Fine Samantha, Ford Kenneth, Trotter Bradley, Le Hoang-Kim, Crisp Matthew, Santiago Jose, Birkemeier Krista
College of Medicine, Texas A&M Health Science Center, Temple, Texas.
Department of Radiology, Baylor Scott and White Medical Center, Temple, Texas.
Proc (Bayl Univ Med Cent). 2021 Jul 23;34(6):739-741. doi: 10.1080/08998280.2021.1951052. eCollection 2021.

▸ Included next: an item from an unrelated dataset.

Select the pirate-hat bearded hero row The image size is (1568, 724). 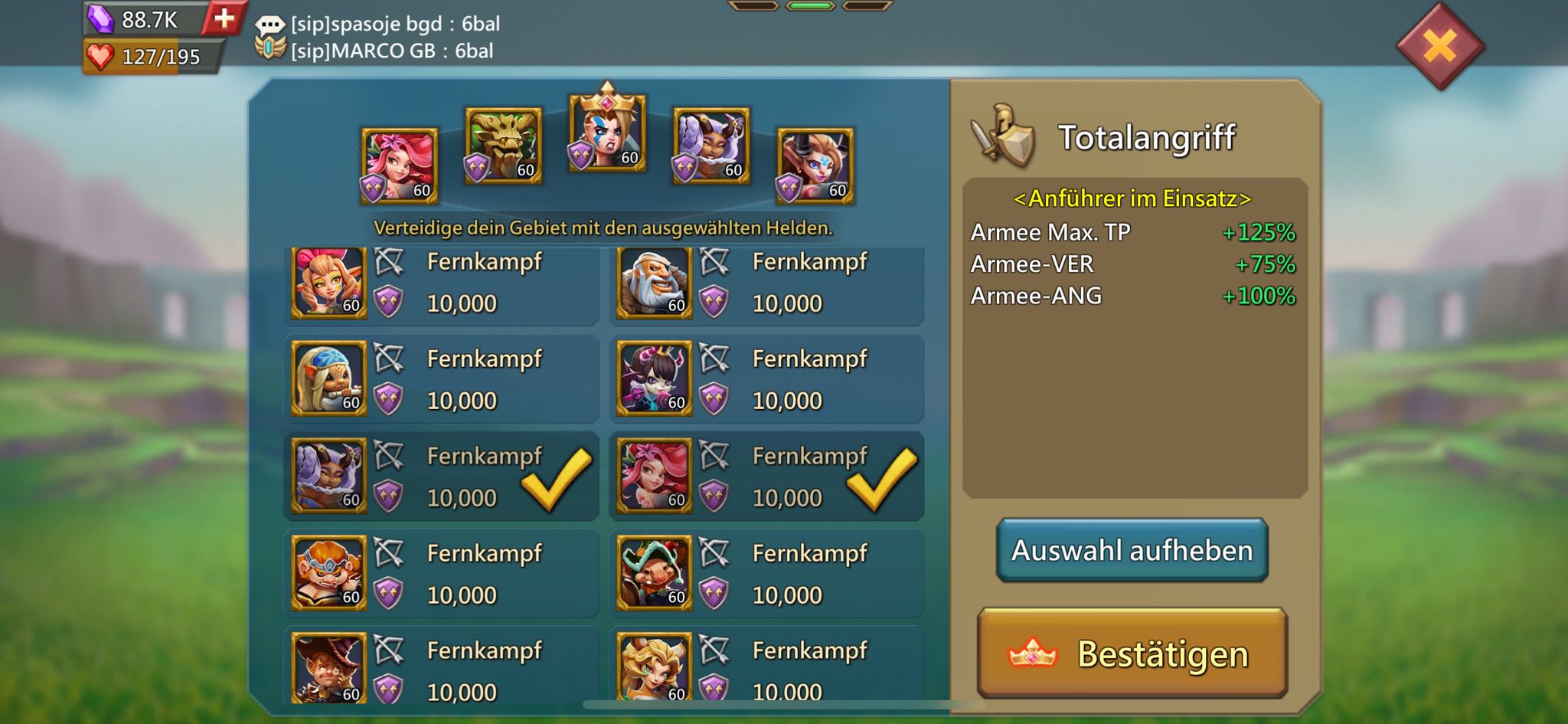[766, 573]
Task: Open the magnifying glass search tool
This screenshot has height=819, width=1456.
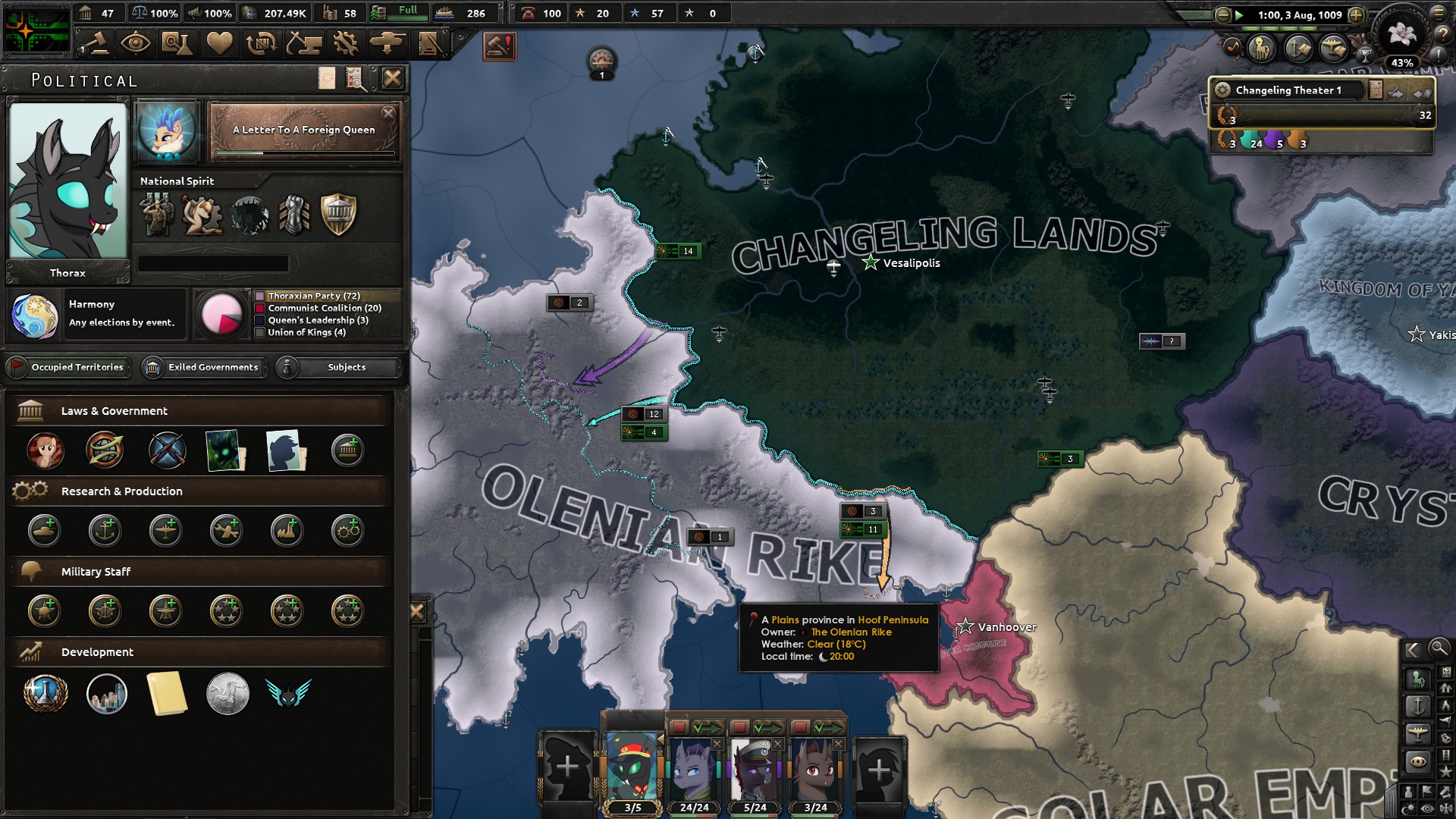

Mixed gonadal dysgenesis (MGD) is a rare disorder of sexual development. Also known as 45XO/46XY mosaicism, MGD is characterized by highly variable sexual phenotypes and an increased risk of gonadal malignancy. Patients with MGD often have a unilateral descended gonad and contralaterally either a streak gonad or no gonad. We present the case of a patient with a dysgenetic, nonpalpable gonad with imaging features of an ovotestis. These imaging features are generally more indicative of ovotesticular disorder of sexual development (previously true hermaphrodite), which is a condition with low risk of gonadal malignancy. Further evaluation with histology and genetic analysis confirmed the diagnosis of MGD. It is important to diagnose MGD to allow for early operative intervention and screening for malignancy.
混合性性腺发育不全(MGD)是一种罕见的性发育障碍。MGD也被称为45XO/46XY嵌合体,其特征是性表型高度可变且性腺恶性肿瘤风险增加。MGD患者通常有一侧睾丸已降入阴囊,而对侧则为条索状性腺或无性腺。我们报告了一例性腺发育异常、触诊不到且具有卵睾影像学特征的患者。这些影像学特征通常更提示性发育的卵睾障碍(以前称为真两性畸形),这是一种性腺恶性肿瘤风险较低的情况。通过组织学和基因分析进行的进一步评估证实了MGD的诊断。诊断MGD对于尽早进行手术干预和恶性肿瘤筛查很重要。